E mi spataciuffo nell’acqua.

So che per chi viaggia regolarmente sto dicendo una ovvietà ma il colore del mare è incredibile. Anzi i colorI del mare. Perché cambia quasi ad ogni passo.
Prima c’è quasi solo la schiuma. Bianchissima.
Poi l’acqua verdina bassa con la sabbia di grana spessa che si vede perfettamente.
Qualche passo e diventa blu. E subito è profondo. Qualche passo e non tocchi più. Oltre ci sono tanti altri blu e schiuma di cavalloni.

Mi spataciuffo nell’acqua e faccio la paperella. Non è facile nuotare qui diciamo che se ti lasci andare giri in tondo come in tanti piccoli vortici.
Mi sono messa seduta nell’acqua bassa a guardare …….
Ah si! Perché ho dimenticato di dire che oggi al largo della Marina c’era la “Princess Cruise” Love Boat!
Che ridere! Era parecchio al largo, la gente scende con delle imbarcazioni piccole. Uffa.
Quindi ero nell’acqua bassa a guardare la princess cruise.
Le onde mi facevano cadere, mi graffiavano il sedere, mi giravano come una trottola.
Ero da sola quindi non potevo ridere. Insomma non più di tanto.

Mi rialzo e mi rendo conto  di avere il costume, sia sopra che sotto, pieno di sabbia.
Era successo anche alla playa de l’amor.
E quando la galu mi aveva vista fare le contorsioni in acqua per liberarmi della sabbia mi aveva detto “togli tutto no? Abbassi la mutanda alzi il reggiseno e pulisci tanto chi ti vede?”

C’era parecchia gente intorno quindi ho continuato con le contorsioni.
Questa mattina, invece, mi son guardata intorno e non c’erano moto d’acqua, barchette per l’arco, e nessun bagnante.
Quindi ho abbassato ed alzato per pulir ….

OPS! Dietro di me, dal nulla, è apparso il barcarolo (con barchetta annessa) della maria bonita 2.
Mi son tirata su tutto e sono uscita dall’acqua.

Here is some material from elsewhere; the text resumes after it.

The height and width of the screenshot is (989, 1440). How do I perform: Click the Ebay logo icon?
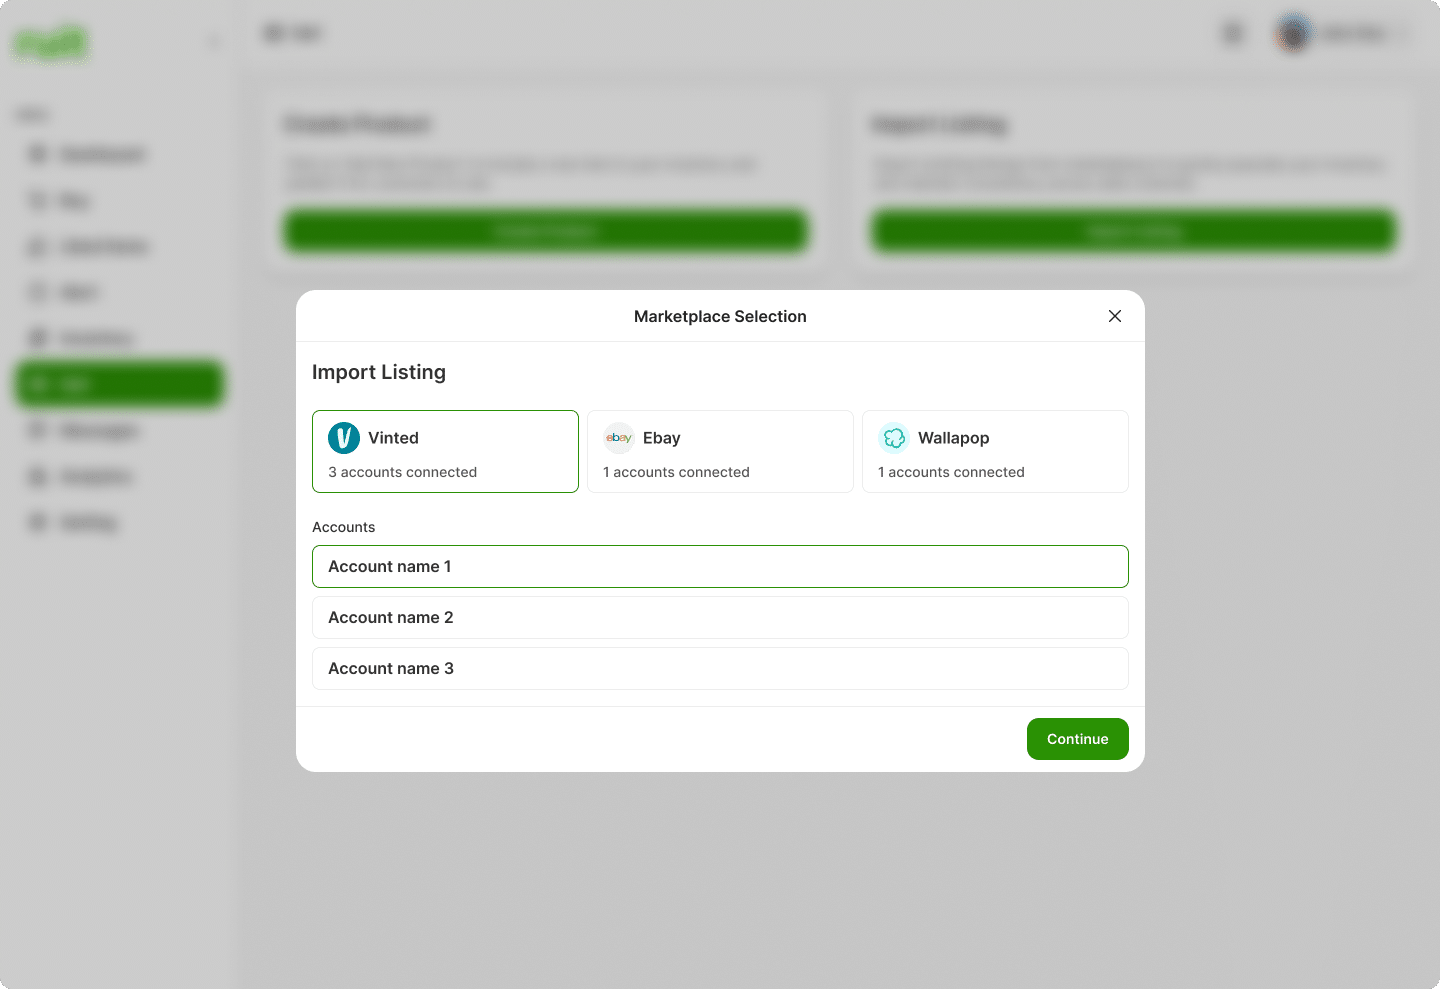[619, 438]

No, io e i barcaroli abbiamo qualche problema serio.
Insomma totale: gli ho mostrato figa, tette e culo e non ho risolto il problema della sabbia.
Il ritorno a casa è stato una specie di tortura.
Ora io non so come funzioni per i maschi ma per le donne che abbiano mai fatto sesso in spiaggia (e qui forse si tratta solo della mia generazione) credo sia chiarissima la sensazione di cartavetra in mezzo alle gambe e in ogni dove.

Ecco son tornata a casa con la cartavetra nelle mutande.
Una doccia benedetta e poi, finalmente, la siesta.